Mittlerweile 50 Jahre alt, ist Tasso einer der Älteren in dieser vergleichsweise jungen Branche, aber noch immer mit der Dose auf Achse. „Graffiti hat mir noch mal ein Stück Jugend geschenkt“, erzählt der Autodidakt, der in der Schule im Zeichnen eine Vier hatte, weil er nicht im Rhythmus des Stundenplans kreativ sein konnte. „Als alle meine Freunde anfingen, zu heiraten und Kinder zu kriegen, bin ich mit 15-Jährigen durch die Straßen gezogen.“ Zeit für eine eigene Familie und für Kinder sei nie geblieben. Einer der Meeraner Jugendlichen von damals ist Steve Uhlig (37), der heute die Galerie Active Art in der Tschaikowskistraße betreibt. „Früher habe ich als Handlanger bei Tasso die Schriftzüge ausgemalt“, erinnert sich der Diplom-Kaufmann mit leuchtenden Augen. Und nun hat er im Waldstraßenviertel gerade eine Einzelausstellung seines Jugendidols eröffnet.

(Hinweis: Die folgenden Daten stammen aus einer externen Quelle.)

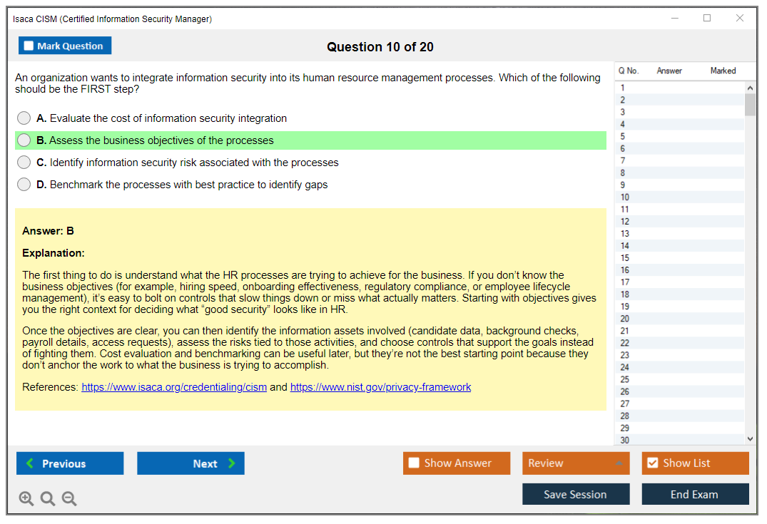Image resolution: width=767 pixels, height=524 pixels.
Task: Open the NIST privacy framework link
Action: 380,387
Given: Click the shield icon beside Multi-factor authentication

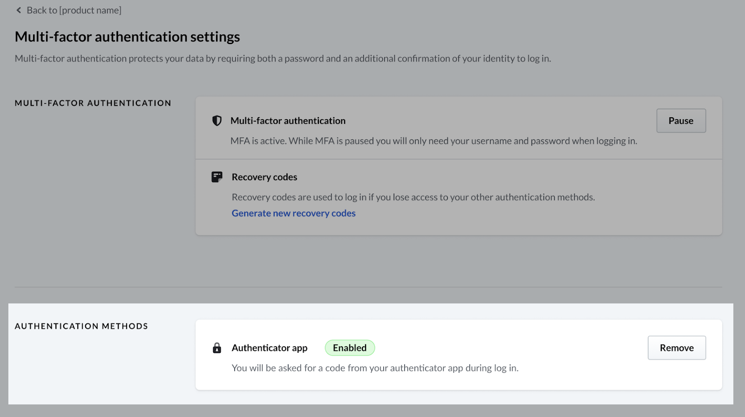Looking at the screenshot, I should pos(217,121).
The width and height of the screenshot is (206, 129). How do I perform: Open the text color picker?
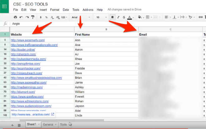tap(130, 17)
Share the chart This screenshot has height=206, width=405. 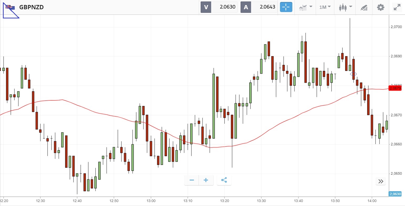click(x=224, y=180)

Der Wanderkünstler und Vielreisende kann es sich heute erlauben, keine Jobs mehr anzunehmen, bei denen er in einer Jugendherberge schlafen muss. Von den jahrelangen großflächigen Bewegungen des rechten Arms hat er neuerdings Schulterprobleme. Auch die Bandscheiben melden sich, und das Klettern aufs Baugerüst bereitet Beschwerden. „Vor dem Nachwuchs will ich mir natürlich keine Blöße geben. Die Jungen sind aber auch locker drauf und geben mir nicht das Gefühl, deplatziert zu sein.“

Das einzige Leipziger Graffito von Tasso befindet sich an der Subway-Filiale am Waldplatz. Quelle: André Kempner

Als Künstler sieht er sich erst spät

Von sich zu sagen, „ich bin ein Künstler“, das ist ihm lange sehr schwer gefallen. Erst seit etwa fünf Jahren akzeptiert Jens Müller diesen Begriff für sich. Zwischendurch hat er sich auch mal eine Auszeit genommen, weil er sich ausgebrannt fühlte. Hat die Sprühdose weggelegt und zum Pinsel gegriffen. „Aber dafür bin ich zu detailverliebt.“ In dieser Zeit hat er sich auch mit Kunstgeschichte befasst. Was „akademische Maler“ wie die Großen der Leipziger Schule im Studium lernen, hatte den Straßenkünstler bis dato nicht interessiert. Und was wäre, wenn er einen Neo Rauch oder einen anderen dieser Spielklasse treffen würde? „Ich wäre ehrfürchtig. Aber ich glaube, die realisieren uns überhaupt nicht.“

Seine Auftraggeber sind Privatleute und ansonsten Unternehmen wie Stadtwerke, Wohnungsbaugesellschaften oder die Deutsche Bahn. Nicht alles, was seine Auftraggeber von ihm wollen, findet Tasso persönlich gut. „Zur Expo 2010 in China wusste ich, das Motiv wird richtig scheiße aussehen. Aber wenn die es so haben wollen... dann ziehst du es durch, schreibst die Rechnung und wendest dich anderen Sachen zu.“ Nachdem er mehrmals um sein Honorar geprellt wurde, arbeitet Tasso mit 50 Prozent Vorkasse.

Buchautor per Smartphone

Zum 50. Geburtstag Ende Juli hat der Künstler, der auch Kunstsammler ist, sich selbst beschenkt – mit seinem ersten Buch „Am Ende fehlt doch immer was“. Es ist eine Art Reisetagebuch der vergangenen 25 Jahre. „Als die Smartphones aufkamen, habe ich Wartezeiten wie auf dem Flughafen genutzt, um mir den Frust über Dinge vom Herzen zu schreiben, die ich gerade erlebt hatte.“ Das Schreiben fällt ihm leicht: „Man braucht keine Wand, kein Material, und man kann überall schreiben.“ Vielleicht wird das ja sogar sein Ding für die Zukunft.

Ausstellung bis 14. Oktober in der KTR Galerie „Active Art“, Tschaikowskistraße 21.